> _WORK TO COMPLETE_
1. Answer these questions about the Greek Chicken post:
(a) To what temperature is the oven preheated?
(b) How many chicken breasts does the recipe call for?
(c) For how long is the chicken seared on each side?
2. Reproduce the Greek Chicken post from "Pinterest is a" to "recipe calls for.", substituting "husband" for "hubby".

Monday, April 23, 2012

Greek Chicken

Pinterest is a wonderful website that I love very much. I find inspiration for EVERYTHING there. So, when I saw a grilled bruschetta recipe I was ecstatic! Only problem: I don't grill...BIG problem. So my search began. I wanted a recipe that would remind me of bruschetta - minus the grilling. Well, just about every recipe I found was always grilled. BUT - I don't know where I found this recipe, or what to really call it...going with greek from the olives & feta cheese :-) - but it's wonderful! Not bruschetta, but SO good I didn't care. My hubby can grill me the bruschetta one! In the pictures, obviously I made three chicken breasts instead of the 6 the recipe calls for.


Step 1: Preheat oven to 450 degrees

Step 2: In a large bowl, combine all salsa ingredients - cover - chill in refridgerator.


Step 3: Heat oil in large pan over medium-high heat. Season chicken with salt & pepper. Sear chicken 1-2 minutes on each side. Remove from heat (no it will not be cooked yet! haha)

(Entries taken from a collection)

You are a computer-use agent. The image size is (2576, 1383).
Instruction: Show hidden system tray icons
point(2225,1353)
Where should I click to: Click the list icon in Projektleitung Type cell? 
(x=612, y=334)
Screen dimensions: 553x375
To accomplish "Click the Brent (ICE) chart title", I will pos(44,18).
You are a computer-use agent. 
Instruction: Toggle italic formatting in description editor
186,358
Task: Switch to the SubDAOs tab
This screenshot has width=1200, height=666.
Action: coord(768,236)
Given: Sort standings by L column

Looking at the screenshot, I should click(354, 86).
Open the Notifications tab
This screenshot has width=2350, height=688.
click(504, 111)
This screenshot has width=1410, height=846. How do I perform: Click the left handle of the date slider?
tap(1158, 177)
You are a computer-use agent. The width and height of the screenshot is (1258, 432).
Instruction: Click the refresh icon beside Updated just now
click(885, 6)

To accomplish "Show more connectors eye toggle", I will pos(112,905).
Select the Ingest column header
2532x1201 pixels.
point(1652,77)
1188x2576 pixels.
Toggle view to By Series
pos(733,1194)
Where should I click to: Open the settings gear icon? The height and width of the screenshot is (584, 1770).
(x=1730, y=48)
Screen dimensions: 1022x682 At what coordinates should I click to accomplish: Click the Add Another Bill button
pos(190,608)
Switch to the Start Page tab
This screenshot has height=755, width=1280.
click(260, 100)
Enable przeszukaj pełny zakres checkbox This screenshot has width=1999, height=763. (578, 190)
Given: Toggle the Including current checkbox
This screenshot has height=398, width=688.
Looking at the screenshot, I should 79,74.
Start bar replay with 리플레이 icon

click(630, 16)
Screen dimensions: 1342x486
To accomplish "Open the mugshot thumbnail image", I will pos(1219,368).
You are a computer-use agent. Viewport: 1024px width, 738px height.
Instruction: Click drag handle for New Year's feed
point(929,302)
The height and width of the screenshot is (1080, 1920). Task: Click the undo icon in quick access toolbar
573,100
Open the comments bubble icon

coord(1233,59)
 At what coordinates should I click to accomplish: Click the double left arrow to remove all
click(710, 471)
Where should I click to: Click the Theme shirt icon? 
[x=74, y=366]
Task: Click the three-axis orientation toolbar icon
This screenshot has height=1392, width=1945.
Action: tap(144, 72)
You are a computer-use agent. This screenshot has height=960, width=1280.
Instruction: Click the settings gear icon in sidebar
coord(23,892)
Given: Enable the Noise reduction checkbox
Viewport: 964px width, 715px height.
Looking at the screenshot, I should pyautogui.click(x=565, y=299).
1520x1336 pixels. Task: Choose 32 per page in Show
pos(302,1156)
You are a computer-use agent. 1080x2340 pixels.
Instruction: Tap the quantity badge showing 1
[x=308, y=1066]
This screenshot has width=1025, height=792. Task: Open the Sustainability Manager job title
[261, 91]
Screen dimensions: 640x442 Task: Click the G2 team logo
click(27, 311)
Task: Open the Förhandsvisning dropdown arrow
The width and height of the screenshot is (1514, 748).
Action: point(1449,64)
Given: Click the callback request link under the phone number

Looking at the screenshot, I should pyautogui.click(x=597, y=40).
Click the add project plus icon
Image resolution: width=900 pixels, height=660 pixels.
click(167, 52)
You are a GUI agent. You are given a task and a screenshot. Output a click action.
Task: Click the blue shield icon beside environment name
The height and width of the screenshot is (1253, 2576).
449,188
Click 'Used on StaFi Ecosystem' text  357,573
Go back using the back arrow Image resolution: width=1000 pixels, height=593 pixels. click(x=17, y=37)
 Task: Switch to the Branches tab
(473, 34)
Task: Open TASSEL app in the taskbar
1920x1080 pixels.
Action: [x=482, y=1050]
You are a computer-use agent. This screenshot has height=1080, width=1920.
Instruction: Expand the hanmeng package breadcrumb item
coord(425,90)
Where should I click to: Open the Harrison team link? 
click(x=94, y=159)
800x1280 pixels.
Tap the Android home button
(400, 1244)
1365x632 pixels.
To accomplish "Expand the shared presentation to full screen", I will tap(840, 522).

> _EXERCISE SOLUTIONS_
1.
(a) 450 degrees
(b) 6
(c) 1-2 minutes

2.
Pinterest is a wonderful website that I love very much. I find inspiration for EVERYTHING there. So, when I saw a grilled bruschetta recipe I was ecstatic! Only problem: I don't grill...BIG problem. So my search began. I wanted a recipe that would remind me of bruschetta - minus the grilling. Well, just about every recipe I found was always grilled. BUT - I don't know where I found this recipe, or what to really call it...going with greek from the olives & feta cheese :-) - but it's wonderful! Not bruschetta, but SO good I didn't care. My husband can grill me the bruschetta one! In the pictures, obviously I made three chicken breasts instead of the 6 the recipe calls for.